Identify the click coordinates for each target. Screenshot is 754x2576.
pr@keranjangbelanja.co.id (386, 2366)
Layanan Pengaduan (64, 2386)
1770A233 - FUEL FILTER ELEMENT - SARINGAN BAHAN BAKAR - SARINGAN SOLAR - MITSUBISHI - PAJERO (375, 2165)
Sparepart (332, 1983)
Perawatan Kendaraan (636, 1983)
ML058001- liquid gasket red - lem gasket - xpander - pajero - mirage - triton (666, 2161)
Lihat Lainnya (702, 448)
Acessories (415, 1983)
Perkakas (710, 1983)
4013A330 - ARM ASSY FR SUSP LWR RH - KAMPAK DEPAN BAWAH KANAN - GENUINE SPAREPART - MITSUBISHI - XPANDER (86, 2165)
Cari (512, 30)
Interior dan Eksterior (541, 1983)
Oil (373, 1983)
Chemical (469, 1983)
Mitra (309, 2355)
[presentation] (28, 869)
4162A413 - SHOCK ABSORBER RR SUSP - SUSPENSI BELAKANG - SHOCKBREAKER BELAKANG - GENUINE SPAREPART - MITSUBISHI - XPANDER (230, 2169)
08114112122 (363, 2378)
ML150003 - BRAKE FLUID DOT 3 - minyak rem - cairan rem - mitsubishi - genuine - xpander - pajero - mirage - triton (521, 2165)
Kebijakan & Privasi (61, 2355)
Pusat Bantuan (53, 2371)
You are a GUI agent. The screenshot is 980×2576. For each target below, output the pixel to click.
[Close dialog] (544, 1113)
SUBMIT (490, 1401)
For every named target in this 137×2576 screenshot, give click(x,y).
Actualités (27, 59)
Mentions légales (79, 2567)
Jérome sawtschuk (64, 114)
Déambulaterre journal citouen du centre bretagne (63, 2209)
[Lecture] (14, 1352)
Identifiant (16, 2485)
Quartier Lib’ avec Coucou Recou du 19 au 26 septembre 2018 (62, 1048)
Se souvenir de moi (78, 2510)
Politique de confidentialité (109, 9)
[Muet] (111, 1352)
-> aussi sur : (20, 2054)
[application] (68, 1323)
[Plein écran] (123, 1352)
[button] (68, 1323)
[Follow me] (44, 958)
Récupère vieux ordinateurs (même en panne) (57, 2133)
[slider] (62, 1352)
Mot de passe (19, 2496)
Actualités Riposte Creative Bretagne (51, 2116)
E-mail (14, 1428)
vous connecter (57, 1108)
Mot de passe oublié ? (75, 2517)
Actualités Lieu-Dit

### [TASK DETAILS]
Output exactly the lines from the one containing "1770A233 - FUEL" through the last line of the records, both included. Output nothing else.

### [ANSWER TO THE EXERCISE]
1770A233 - FUEL FILTER ELEMENT - SARINGAN BAHAN BAKAR - SARINGAN SOLAR - MITSUBISHI - PAJERO (375, 2165)
Sparepart (332, 1983)
Perawatan Kendaraan (636, 1983)
ML058001- liquid gasket red - lem gasket - xpander - pajero - mirage - triton (666, 2161)
Lihat Lainnya (702, 448)
Acessories (415, 1983)
Perkakas (710, 1983)
4013A330 - ARM ASSY FR SUSP LWR RH - KAMPAK DEPAN BAWAH KANAN - GENUINE SPAREPART - MITSUBISHI - XPANDER (86, 2165)
Cari (512, 30)
Interior dan Eksterior (541, 1983)
Oil (373, 1983)
Chemical (469, 1983)
Mitra (309, 2355)
[presentation] (28, 869)
4162A413 - SHOCK ABSORBER RR SUSP - SUSPENSI BELAKANG - SHOCKBREAKER BELAKANG - GENUINE SPAREPART - MITSUBISHI - XPANDER (230, 2169)
08114112122 (363, 2378)
ML150003 - BRAKE FLUID DOT 3 - minyak rem - cairan rem - mitsubishi - genuine - xpander - pajero - mirage - triton (521, 2165)
Kebijakan & Privasi (61, 2355)
Pusat Bantuan (53, 2371)
You are a GUI agent. The screenshot is 980×2576. For each target below, output the pixel to click.
[Close dialog] (544, 1113)
SUBMIT (490, 1401)
For every named target in this 137×2576 screenshot, give click(x,y).
Actualités (27, 59)
Mentions légales (79, 2567)
Jérome sawtschuk (64, 114)
Déambulaterre journal citouen du centre bretagne (63, 2209)
[Lecture] (14, 1352)
Identifiant (16, 2485)
Quartier Lib’ avec Coucou Recou du 19 au 26 septembre 2018 (62, 1048)
Se souvenir de moi (78, 2510)
Politique de confidentialité (109, 9)
[Muet] (111, 1352)
-> aussi sur : (20, 2054)
[application] (68, 1323)
[Plein écran] (123, 1352)
[button] (68, 1323)
[Follow me] (44, 958)
Récupère vieux ordinateurs (même en panne) (57, 2133)
[slider] (62, 1352)
Mot de passe (19, 2496)
Actualités Riposte Creative Bretagne (51, 2116)
E-mail (14, 1428)
vous connecter (57, 1108)
Mot de passe oublié ? (75, 2517)
Actualités Lieu-Dit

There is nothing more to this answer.